* **WORK REQUIRED**: From the line containing "562x320 pixels." to the final line of the material below, copy each line exactly, including both endpoints, and leave out all other lines.

----- EXERCISE MATERIAL

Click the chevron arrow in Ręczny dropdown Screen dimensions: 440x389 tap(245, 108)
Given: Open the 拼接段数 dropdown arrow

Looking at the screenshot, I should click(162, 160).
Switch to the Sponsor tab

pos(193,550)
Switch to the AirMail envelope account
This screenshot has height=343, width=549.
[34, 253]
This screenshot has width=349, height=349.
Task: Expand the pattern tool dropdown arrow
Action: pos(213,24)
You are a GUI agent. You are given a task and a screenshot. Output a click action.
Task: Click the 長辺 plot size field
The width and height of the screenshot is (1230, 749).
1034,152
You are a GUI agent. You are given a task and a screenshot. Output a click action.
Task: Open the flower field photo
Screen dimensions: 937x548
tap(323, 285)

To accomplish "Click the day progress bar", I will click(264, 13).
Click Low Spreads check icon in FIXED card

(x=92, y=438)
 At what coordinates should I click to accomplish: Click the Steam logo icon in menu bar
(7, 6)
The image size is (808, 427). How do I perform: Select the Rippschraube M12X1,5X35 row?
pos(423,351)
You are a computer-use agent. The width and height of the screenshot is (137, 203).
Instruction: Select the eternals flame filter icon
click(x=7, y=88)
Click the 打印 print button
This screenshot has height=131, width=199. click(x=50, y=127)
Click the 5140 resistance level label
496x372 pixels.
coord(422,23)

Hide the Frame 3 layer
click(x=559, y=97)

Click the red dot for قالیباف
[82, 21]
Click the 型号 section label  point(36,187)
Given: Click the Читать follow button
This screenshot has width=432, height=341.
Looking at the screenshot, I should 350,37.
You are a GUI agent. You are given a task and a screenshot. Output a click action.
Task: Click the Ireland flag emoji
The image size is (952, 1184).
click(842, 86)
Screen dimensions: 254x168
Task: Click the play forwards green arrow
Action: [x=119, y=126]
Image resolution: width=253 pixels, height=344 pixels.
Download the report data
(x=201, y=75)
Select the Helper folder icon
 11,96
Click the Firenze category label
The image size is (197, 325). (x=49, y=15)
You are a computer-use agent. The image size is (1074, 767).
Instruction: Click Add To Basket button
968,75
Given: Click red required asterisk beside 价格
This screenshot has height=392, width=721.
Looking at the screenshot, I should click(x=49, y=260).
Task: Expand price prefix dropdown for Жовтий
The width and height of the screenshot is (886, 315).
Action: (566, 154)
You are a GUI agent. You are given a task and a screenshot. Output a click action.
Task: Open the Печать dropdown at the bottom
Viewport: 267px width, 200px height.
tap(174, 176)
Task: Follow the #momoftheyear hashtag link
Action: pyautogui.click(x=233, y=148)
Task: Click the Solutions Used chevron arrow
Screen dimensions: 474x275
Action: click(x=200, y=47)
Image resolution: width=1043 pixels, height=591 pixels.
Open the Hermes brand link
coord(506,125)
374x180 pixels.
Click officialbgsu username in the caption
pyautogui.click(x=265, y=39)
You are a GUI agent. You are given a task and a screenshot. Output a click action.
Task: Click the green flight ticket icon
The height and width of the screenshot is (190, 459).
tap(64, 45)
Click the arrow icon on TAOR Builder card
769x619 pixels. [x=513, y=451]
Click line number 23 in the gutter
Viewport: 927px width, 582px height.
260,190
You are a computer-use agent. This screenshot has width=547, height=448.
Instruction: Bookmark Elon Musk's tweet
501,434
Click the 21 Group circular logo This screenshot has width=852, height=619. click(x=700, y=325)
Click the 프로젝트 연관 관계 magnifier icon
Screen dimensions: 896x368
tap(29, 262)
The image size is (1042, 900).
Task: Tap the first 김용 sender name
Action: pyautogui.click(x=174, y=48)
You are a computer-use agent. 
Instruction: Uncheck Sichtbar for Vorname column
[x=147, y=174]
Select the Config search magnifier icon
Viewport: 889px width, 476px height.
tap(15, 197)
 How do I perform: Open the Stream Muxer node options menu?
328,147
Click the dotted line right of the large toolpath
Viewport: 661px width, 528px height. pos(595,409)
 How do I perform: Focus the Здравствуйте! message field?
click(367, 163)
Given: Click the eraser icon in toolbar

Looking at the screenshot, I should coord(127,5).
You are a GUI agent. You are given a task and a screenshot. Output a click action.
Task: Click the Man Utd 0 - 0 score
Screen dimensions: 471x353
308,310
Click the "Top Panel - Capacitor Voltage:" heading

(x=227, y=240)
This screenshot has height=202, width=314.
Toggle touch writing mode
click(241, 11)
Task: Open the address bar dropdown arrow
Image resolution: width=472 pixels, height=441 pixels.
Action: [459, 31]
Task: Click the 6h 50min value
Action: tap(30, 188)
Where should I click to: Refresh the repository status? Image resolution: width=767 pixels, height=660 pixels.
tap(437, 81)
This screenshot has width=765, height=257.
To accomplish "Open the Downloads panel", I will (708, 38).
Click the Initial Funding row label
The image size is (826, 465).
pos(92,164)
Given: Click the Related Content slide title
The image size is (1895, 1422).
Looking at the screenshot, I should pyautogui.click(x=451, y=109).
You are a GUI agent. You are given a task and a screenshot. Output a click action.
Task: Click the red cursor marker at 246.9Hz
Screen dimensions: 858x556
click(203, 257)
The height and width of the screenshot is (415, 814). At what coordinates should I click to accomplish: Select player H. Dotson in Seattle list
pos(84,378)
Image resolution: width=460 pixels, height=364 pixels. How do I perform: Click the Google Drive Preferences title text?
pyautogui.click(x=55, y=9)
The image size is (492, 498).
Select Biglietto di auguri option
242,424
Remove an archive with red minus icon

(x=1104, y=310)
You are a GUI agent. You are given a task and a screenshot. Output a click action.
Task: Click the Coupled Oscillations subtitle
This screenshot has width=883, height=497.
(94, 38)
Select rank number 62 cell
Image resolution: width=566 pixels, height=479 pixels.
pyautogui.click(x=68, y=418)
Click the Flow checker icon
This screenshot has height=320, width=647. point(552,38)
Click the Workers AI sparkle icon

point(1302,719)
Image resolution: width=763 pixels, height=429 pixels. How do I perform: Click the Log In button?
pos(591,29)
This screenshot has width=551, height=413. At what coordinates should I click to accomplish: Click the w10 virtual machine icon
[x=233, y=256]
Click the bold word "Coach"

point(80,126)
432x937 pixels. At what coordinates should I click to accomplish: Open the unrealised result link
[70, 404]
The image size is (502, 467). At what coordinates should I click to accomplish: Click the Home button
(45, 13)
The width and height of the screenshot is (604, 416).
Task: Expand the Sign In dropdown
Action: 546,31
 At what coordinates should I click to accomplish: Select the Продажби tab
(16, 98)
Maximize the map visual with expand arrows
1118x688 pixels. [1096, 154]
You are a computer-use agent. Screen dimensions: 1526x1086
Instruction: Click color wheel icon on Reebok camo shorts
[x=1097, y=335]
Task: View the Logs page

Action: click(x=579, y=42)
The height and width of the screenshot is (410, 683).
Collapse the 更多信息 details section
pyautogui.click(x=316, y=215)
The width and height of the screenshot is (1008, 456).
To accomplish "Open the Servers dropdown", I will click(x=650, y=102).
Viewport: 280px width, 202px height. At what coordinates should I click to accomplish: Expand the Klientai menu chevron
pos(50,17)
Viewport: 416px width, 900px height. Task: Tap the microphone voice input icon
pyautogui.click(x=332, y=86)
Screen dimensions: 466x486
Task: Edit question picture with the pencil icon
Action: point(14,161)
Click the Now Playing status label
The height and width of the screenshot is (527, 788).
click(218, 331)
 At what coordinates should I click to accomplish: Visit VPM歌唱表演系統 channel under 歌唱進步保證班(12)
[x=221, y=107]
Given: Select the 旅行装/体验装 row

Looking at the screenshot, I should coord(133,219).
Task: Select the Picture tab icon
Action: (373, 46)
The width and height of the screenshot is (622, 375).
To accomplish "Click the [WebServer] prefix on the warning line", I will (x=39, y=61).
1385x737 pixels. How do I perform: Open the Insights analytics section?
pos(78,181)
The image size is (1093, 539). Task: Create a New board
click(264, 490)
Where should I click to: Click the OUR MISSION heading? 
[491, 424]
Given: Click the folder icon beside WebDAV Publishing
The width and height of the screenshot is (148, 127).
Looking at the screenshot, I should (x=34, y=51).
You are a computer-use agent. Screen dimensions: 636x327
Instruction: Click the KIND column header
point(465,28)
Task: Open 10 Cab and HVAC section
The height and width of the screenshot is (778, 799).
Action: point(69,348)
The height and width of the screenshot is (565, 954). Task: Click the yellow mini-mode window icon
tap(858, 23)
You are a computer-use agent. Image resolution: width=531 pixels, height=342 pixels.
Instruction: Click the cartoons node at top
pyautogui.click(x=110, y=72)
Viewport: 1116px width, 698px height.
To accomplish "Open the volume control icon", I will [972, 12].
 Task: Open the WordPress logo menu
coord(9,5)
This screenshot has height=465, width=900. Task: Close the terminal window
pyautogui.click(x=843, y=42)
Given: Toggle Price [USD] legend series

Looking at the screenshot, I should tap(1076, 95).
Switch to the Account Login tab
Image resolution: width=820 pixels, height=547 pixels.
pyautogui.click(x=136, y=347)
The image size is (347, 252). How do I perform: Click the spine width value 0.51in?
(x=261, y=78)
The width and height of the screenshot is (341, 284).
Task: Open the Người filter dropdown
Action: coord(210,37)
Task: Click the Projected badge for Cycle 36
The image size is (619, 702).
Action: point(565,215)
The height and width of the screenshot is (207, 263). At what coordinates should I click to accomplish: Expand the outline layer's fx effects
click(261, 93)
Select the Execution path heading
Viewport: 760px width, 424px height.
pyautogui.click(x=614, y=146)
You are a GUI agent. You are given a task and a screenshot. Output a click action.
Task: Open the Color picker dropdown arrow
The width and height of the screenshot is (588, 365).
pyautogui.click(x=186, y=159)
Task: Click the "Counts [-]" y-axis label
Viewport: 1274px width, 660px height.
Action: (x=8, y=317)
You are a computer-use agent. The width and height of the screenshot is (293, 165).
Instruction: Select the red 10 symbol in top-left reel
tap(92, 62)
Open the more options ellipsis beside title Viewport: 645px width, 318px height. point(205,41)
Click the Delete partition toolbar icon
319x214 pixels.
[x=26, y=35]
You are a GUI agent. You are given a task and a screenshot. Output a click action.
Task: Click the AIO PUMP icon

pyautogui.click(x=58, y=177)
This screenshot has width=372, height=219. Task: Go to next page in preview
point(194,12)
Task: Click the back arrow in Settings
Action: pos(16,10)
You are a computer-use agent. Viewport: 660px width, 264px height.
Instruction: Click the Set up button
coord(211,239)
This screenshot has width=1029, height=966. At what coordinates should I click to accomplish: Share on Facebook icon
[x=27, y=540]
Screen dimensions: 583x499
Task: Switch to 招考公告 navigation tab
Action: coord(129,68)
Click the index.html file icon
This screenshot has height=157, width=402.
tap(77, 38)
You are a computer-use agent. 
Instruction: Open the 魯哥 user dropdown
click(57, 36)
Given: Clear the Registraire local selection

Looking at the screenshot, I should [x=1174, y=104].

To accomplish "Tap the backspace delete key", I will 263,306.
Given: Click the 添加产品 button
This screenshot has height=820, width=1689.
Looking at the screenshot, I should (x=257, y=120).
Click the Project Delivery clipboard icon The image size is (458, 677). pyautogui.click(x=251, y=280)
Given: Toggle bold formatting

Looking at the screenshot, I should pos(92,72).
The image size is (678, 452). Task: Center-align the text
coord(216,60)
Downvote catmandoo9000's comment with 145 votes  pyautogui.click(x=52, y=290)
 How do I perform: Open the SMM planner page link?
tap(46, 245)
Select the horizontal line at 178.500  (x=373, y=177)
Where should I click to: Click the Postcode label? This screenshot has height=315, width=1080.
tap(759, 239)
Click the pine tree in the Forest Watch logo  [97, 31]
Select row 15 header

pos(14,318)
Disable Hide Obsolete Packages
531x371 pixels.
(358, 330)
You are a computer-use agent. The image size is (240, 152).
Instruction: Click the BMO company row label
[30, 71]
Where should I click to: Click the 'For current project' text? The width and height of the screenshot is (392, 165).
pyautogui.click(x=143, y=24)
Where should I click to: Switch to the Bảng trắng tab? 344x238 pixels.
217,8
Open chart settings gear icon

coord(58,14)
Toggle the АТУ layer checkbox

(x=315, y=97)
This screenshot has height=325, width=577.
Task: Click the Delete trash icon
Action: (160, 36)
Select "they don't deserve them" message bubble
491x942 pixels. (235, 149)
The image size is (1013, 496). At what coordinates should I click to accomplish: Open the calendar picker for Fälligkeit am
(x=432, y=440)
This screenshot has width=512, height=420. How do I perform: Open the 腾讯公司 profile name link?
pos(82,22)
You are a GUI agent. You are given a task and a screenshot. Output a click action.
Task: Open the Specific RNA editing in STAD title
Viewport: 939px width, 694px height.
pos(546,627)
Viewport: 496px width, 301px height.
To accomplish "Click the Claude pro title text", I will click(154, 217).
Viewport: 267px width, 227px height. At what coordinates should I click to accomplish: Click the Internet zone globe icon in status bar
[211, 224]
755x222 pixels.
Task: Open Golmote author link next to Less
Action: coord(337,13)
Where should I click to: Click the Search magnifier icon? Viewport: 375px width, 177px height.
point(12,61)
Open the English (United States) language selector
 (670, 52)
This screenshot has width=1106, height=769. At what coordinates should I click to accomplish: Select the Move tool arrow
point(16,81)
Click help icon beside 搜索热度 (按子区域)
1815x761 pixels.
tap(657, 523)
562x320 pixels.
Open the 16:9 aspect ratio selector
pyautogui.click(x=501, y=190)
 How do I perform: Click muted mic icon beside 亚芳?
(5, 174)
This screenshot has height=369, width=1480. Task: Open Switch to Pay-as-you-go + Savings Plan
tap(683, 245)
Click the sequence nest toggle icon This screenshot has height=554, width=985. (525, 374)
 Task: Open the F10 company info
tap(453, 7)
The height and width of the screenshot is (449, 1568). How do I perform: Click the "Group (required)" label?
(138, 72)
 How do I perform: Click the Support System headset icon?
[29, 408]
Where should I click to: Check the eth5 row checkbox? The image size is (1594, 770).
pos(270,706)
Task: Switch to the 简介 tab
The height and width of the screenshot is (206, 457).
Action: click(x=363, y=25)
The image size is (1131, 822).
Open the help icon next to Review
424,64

----------

* **WRITTEN ANSWER**:
562x320 pixels.
Open the 16:9 aspect ratio selector
pyautogui.click(x=501, y=190)
 How do I perform: Click muted mic icon beside 亚芳?
(5, 174)
This screenshot has height=369, width=1480. Task: Open Switch to Pay-as-you-go + Savings Plan
tap(683, 245)
Click the sequence nest toggle icon This screenshot has height=554, width=985. (525, 374)
 Task: Open the F10 company info
tap(453, 7)
The height and width of the screenshot is (449, 1568). How do I perform: Click the "Group (required)" label?
(138, 72)
 How do I perform: Click the Support System headset icon?
[29, 408]
Where should I click to: Check the eth5 row checkbox? The image size is (1594, 770).
pos(270,706)
Task: Switch to the 简介 tab
The height and width of the screenshot is (206, 457).
Action: click(x=363, y=25)
The image size is (1131, 822).
Open the help icon next to Review
424,64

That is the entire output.